_WORK ORDER_:
Go through the data and copy each line where the word "Vliesband" shows up.

_SUPPLIED INFORMATION_:
=======

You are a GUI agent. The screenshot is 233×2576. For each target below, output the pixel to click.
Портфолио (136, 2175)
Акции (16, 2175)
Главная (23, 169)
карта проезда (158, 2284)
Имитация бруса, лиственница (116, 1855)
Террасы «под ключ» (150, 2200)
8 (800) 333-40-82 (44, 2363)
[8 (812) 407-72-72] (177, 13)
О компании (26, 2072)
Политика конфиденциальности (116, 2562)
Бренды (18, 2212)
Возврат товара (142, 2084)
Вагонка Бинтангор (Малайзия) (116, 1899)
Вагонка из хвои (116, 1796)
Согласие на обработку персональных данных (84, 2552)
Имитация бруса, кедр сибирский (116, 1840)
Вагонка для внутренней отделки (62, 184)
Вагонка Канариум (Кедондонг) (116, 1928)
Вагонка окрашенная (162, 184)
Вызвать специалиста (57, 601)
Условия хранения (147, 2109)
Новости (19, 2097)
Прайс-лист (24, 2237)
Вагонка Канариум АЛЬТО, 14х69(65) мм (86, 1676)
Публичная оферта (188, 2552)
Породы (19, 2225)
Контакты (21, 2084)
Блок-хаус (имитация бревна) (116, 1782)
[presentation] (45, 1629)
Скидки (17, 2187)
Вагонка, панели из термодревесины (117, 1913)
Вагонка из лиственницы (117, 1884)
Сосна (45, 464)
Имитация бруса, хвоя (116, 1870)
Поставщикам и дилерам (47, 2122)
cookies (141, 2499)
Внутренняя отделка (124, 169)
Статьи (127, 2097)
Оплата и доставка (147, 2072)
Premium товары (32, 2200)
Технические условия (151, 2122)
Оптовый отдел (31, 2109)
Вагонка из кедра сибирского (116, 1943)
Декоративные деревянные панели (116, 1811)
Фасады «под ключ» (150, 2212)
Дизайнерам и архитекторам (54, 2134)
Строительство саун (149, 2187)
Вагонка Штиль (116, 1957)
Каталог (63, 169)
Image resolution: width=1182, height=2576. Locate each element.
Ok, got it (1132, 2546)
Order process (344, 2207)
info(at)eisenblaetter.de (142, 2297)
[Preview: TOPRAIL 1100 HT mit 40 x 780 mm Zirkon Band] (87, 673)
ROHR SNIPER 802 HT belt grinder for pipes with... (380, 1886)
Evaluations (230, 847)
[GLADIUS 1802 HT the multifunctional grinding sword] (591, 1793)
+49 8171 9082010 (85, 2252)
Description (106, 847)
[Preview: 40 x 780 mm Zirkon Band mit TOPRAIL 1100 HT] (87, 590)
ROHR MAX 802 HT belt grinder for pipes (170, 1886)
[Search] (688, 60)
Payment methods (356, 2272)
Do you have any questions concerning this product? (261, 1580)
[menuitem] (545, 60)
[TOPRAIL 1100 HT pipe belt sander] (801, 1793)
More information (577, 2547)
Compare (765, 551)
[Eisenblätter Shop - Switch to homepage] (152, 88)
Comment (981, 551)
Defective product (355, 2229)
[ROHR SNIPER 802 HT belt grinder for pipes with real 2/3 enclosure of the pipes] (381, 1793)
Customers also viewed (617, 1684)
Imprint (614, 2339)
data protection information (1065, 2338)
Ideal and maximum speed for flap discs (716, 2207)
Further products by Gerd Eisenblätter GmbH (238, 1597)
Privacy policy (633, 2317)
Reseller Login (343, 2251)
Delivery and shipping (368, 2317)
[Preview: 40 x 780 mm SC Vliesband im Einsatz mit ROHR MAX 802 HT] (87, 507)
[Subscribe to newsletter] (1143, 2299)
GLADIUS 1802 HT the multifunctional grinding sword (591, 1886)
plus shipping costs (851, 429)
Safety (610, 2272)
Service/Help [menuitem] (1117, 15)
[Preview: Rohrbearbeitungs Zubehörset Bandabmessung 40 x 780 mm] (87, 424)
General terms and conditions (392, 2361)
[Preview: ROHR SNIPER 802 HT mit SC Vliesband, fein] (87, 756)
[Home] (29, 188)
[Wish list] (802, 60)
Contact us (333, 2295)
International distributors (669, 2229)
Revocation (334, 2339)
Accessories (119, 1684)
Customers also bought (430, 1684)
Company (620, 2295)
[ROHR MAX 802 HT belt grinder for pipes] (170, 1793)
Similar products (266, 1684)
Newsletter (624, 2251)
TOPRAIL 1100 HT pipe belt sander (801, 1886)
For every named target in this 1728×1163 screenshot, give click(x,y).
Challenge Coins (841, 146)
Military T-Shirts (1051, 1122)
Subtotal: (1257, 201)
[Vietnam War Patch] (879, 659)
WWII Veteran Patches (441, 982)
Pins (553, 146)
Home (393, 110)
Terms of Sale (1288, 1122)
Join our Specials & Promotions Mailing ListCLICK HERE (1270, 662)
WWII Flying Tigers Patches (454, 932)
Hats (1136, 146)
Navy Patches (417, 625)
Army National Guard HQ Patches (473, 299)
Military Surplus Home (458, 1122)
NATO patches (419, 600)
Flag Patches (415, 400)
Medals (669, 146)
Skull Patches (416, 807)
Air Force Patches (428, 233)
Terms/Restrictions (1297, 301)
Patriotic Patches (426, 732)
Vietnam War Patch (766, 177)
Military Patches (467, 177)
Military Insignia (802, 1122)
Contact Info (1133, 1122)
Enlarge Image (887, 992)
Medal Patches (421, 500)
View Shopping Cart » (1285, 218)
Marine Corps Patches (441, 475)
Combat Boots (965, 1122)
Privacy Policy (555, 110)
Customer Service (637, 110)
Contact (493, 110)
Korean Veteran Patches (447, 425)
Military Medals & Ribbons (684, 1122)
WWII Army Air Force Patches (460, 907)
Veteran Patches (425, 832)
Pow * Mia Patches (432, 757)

=======

_SOLUTION FOR THIS TASK_:
[Preview: 40 x 780 mm SC Vliesband im Einsatz mit ROHR MAX 802 HT] (87, 507)
[Preview: ROHR SNIPER 802 HT mit SC Vliesband, fein] (87, 756)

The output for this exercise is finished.